Data for analysis
────
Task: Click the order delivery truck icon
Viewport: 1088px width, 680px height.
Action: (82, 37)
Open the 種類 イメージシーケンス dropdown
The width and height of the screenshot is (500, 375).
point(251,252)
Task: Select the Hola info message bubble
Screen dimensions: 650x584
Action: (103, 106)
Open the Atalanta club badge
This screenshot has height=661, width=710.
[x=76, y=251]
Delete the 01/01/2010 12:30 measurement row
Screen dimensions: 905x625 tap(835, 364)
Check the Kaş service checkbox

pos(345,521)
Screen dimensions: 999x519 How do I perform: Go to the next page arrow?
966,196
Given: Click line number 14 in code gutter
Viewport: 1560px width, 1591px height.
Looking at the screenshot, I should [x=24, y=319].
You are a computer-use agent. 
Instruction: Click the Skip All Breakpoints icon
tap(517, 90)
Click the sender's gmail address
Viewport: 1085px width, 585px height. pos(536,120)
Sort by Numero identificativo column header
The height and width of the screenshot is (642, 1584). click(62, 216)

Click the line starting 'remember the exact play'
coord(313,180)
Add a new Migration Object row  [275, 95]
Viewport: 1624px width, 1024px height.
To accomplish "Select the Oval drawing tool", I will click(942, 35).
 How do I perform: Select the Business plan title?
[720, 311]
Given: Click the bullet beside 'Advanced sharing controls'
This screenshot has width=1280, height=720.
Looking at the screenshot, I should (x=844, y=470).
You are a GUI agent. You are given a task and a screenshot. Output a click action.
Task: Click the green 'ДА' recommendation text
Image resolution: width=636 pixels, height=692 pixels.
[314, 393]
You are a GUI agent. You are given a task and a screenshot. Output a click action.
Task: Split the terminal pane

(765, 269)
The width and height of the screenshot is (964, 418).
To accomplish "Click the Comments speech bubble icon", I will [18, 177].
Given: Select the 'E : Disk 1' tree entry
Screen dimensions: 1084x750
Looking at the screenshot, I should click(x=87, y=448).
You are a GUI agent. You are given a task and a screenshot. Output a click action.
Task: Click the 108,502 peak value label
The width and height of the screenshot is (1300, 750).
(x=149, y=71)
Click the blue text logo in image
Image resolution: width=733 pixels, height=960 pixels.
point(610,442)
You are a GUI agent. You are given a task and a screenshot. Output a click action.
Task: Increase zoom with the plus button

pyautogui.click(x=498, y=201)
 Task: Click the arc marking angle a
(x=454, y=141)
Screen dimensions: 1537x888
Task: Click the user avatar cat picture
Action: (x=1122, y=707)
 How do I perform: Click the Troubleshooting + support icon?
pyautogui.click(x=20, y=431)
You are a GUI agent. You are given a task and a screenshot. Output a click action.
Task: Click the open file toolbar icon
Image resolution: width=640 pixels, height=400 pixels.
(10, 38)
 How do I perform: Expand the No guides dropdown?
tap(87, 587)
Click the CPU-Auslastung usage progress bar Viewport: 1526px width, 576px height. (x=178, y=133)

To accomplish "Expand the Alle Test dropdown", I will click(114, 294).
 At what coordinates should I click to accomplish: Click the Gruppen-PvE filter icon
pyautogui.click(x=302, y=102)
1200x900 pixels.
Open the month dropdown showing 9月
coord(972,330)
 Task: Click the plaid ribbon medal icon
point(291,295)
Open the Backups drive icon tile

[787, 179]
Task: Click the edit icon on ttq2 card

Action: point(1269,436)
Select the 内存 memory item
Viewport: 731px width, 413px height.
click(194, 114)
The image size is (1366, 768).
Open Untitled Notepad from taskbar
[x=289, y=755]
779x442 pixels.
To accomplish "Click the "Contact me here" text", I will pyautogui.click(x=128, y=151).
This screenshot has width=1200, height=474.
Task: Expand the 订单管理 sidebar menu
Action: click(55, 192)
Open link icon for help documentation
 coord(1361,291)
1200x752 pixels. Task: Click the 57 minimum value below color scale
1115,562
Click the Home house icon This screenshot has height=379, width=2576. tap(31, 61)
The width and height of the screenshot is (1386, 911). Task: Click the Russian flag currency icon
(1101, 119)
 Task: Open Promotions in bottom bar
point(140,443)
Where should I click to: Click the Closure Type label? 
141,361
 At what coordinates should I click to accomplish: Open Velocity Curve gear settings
────
Activity
Only lines holding the word "bubble" are wanted, so copy each of them from the records above.

Solved problem
Task: Select the Hola info message bubble
To accomplish "Click the Comments speech bubble icon", I will [18, 177].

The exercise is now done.